Um CapEx mais alto no harness reduz drasticamente o OpEx de longo prazo. Ao arquitetar um sistema agêntico confiável e repetível, as organizações cortam os gastos futuros com tokens, muitas vezes por uma margem significativa, à medida que os agentes iteram por conta própria. Mais importante, eles minimizam os custos substanciais de mão de obra associados à intervenção humana contínua, à solução de problemas de prompts ad-hoc e à validação de saídas não confiáveis. Esse investimento estratégico em um harness abrangente antecipa o ciclo interminável de "vibe coding" que escala mal e drena os recursos de engenharia.

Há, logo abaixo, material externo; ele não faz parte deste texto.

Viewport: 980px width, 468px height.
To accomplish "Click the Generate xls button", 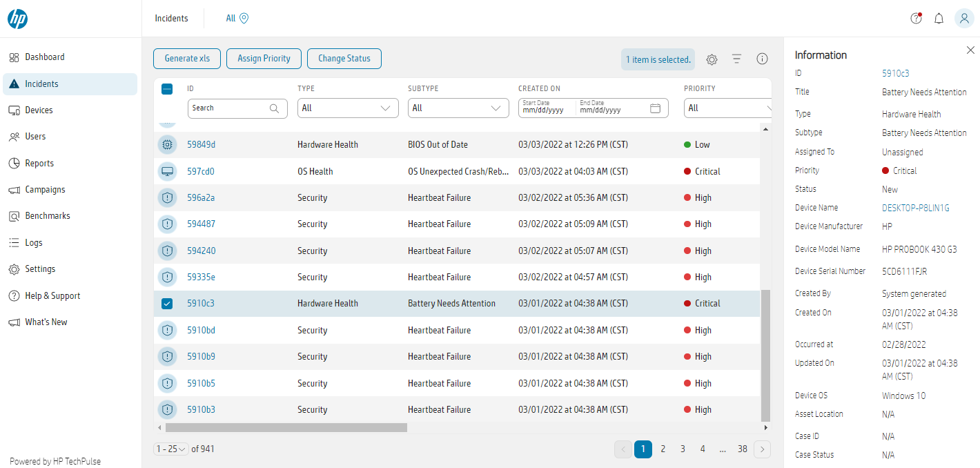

Para qualquer projeto de software sério, a lógica econômica prova ser inegável. Os insights do Google ressaltam que a construção de um processo sistemático de engenharia agêntica oferece custo-benefício e escalabilidade superiores em comparação com a dependência de prompts manuais. Esta não é meramente uma preferência técnica; é um imperativo estratégico para o desenvolvimento sustentável e de alta qualidade impulsionado por IA, garantindo que o investimento inicial produza retornos compostos ao longo do ciclo de vida do sistema.
Perguntas Frequentes
Qual é a diferença entre vibe coding e engenharia agêntica?
Vibe coding é usar prompts casuais com planejamento mínimo, adequado para código descartável ou MVPs. Engenharia agêntica é uma abordagem sistemática que usa especificações projetadas, ferramentas e verificação automatizada para criar código confiável e pronto para produção.
O que é um 'harness' de IA?
O harness é todo o sistema que você constrói em torno de um modelo de IA. Ele inclui o contexto específico, ferramentas, guardrails, fluxos de trabalho de verificação e orquestração que guiam o modelo para produzir um resultado desejado.
Por que o Google diz que o modelo de IA é apenas 10% do sistema?
Embora o modelo forneça o raciocínio central, seu desempenho é esmagadoramente determinado pela qualidade do 'harness' (os outros 90%). Um harness bem projetado pode fazer um bom modelo ter um desempenho excepcional, enquanto um harness ruim limitará até mesmo o melhor modelo.
Como a engenharia agêntica muda o papel de um desenvolvedor de software?
Muda o papel do desenvolvedor de um 'maestro' que escreve cada linha de código para um 'orquestrador' que projeta, constrói e mantém o sistema automatizado (o harness) que capacita um agente de IA a escrever o código.